Stored data entries:
————
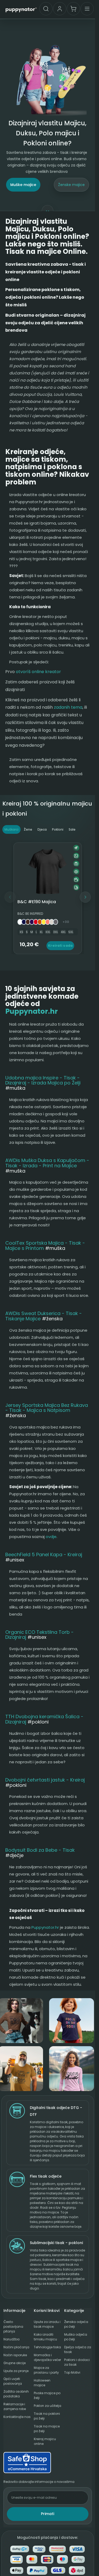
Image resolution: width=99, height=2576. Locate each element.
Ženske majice (71, 184)
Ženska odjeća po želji (76, 2324)
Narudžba (11, 2339)
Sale (72, 829)
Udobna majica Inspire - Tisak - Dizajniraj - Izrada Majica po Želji (43, 1080)
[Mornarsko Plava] (23, 922)
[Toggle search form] (46, 8)
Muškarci (11, 829)
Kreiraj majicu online (45, 2441)
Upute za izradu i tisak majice (47, 2324)
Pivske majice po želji (47, 2395)
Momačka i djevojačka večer (47, 2357)
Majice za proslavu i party (46, 2370)
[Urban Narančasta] (39, 922)
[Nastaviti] (85, 897)
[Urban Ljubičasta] (31, 922)
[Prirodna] (51, 922)
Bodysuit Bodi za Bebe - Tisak (40, 1850)
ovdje (51, 1536)
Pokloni (57, 829)
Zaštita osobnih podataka (16, 2393)
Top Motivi (72, 2372)
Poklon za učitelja (47, 2405)
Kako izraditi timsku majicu (45, 2336)
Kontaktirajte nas (17, 2417)
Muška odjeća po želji (75, 2336)
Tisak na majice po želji (47, 2428)
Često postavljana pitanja (13, 2327)
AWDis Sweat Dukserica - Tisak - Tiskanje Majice (43, 1316)
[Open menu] (87, 8)
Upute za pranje (16, 2371)
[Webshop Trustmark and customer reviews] (47, 2462)
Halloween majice (42, 2382)
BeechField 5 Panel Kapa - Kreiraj (43, 1554)
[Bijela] (19, 922)
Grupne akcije (14, 2363)
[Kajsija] (47, 922)
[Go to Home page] (21, 9)
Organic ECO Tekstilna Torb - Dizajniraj (39, 1635)
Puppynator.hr (31, 1011)
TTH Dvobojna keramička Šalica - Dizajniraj (44, 1719)
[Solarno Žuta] (43, 922)
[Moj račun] (59, 8)
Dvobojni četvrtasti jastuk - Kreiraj (45, 1780)
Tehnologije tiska (47, 2347)
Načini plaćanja (16, 2347)
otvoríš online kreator (38, 672)
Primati (47, 2513)
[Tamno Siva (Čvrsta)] (55, 922)
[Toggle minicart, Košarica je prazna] (73, 8)
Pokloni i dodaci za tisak (77, 2362)
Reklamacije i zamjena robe (14, 2406)
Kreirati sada (60, 945)
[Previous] (10, 897)
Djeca (42, 829)
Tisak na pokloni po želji (47, 2416)
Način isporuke (15, 2355)
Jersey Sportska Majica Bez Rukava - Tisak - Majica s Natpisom (46, 1408)
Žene (28, 829)
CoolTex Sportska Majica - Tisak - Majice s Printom (45, 1245)
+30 (66, 922)
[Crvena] (35, 922)
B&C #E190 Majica (36, 902)
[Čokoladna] (27, 922)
————
Task directions: The number of lines in the data that hold "Urban" must be the entire answer.

Response to the exercise: 2